> 新よこすか風土記 > よこすか文学館 > よこすか文学館<1>

Story新よこすか風土記

よこすか文学館

第一話「走水の弟橘姫」

よこすか文学館<1>

歴史、小説、映画などジャンルを越えて「よこすか」が舞台となった芸術作品をご紹介します。これから1年間(全12話)にわたり担当していただく中島正二氏は、中古、中世の物語文学を中心に研究され、共著として「中世王朝物語『白露』詳注」(著者:中島正二/田村俊介・笠間書院)があります。

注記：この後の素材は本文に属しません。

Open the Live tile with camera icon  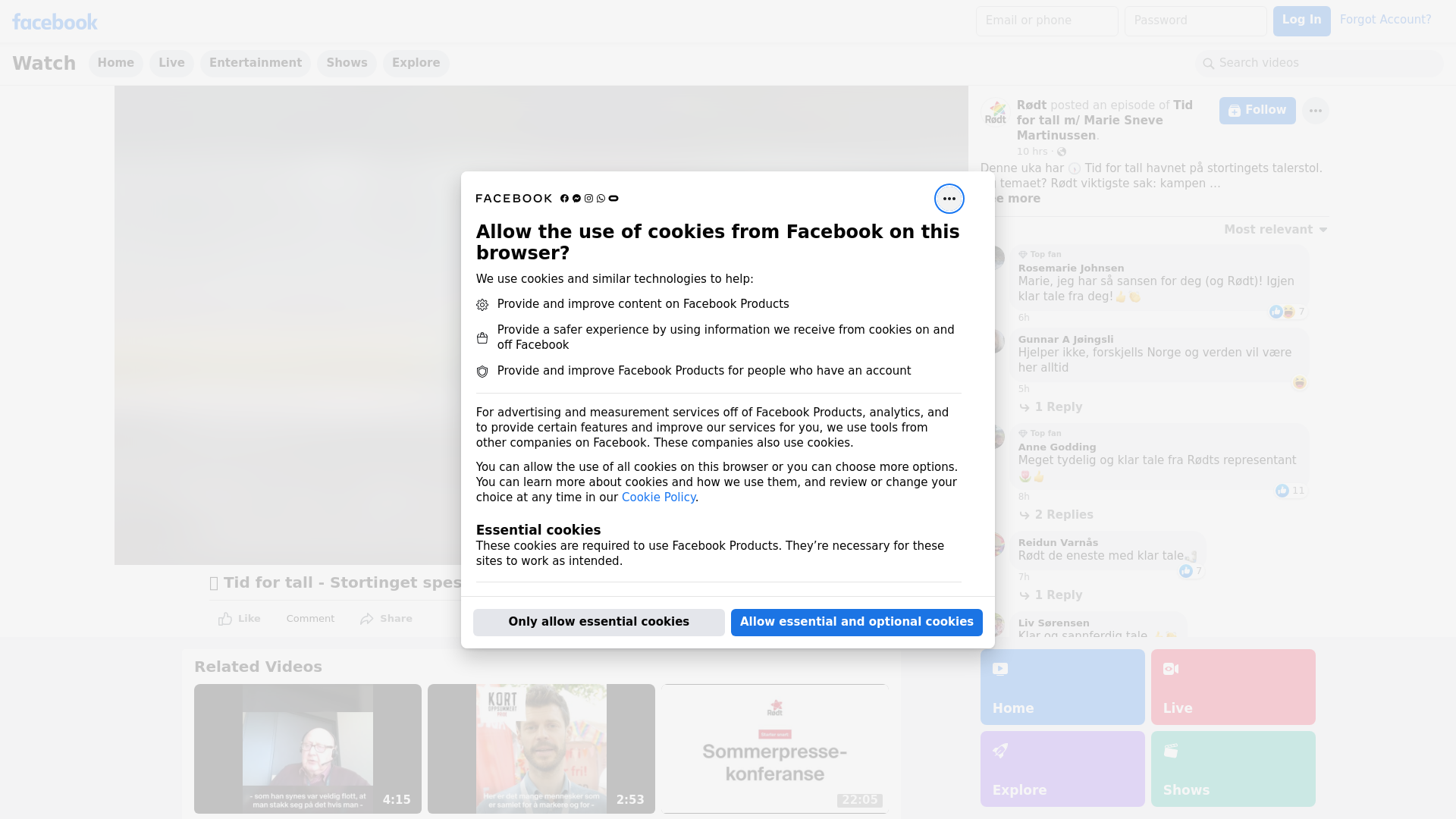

奈良時代成立の『古事記』『日本書紀』に横須賀は登場します。12代景行天皇の皇子にして、素戔嗚尊(すさのおのみこ)と並ぶ英雄、日本武尊(やまとたけるのみこと)の話です。勅命による東国遠征の途中、船で房総半島に渡ろうとした際、強烈な暴風に見舞われました。同行していた女性、弟橘媛(おとたちばなひめ)は海神の心を鎮めるため、自ら身を投げると、風は収まり船は無事に岸に着きました。その海が「走水」であり、日本武尊と弟橘媛を御祭神として祀るのが、走水神社です。ちなみに、日本武尊は14 代仲哀(ちゅうあい)天皇の父、すなわち今上帝(きんじょうてい)のご先祖です。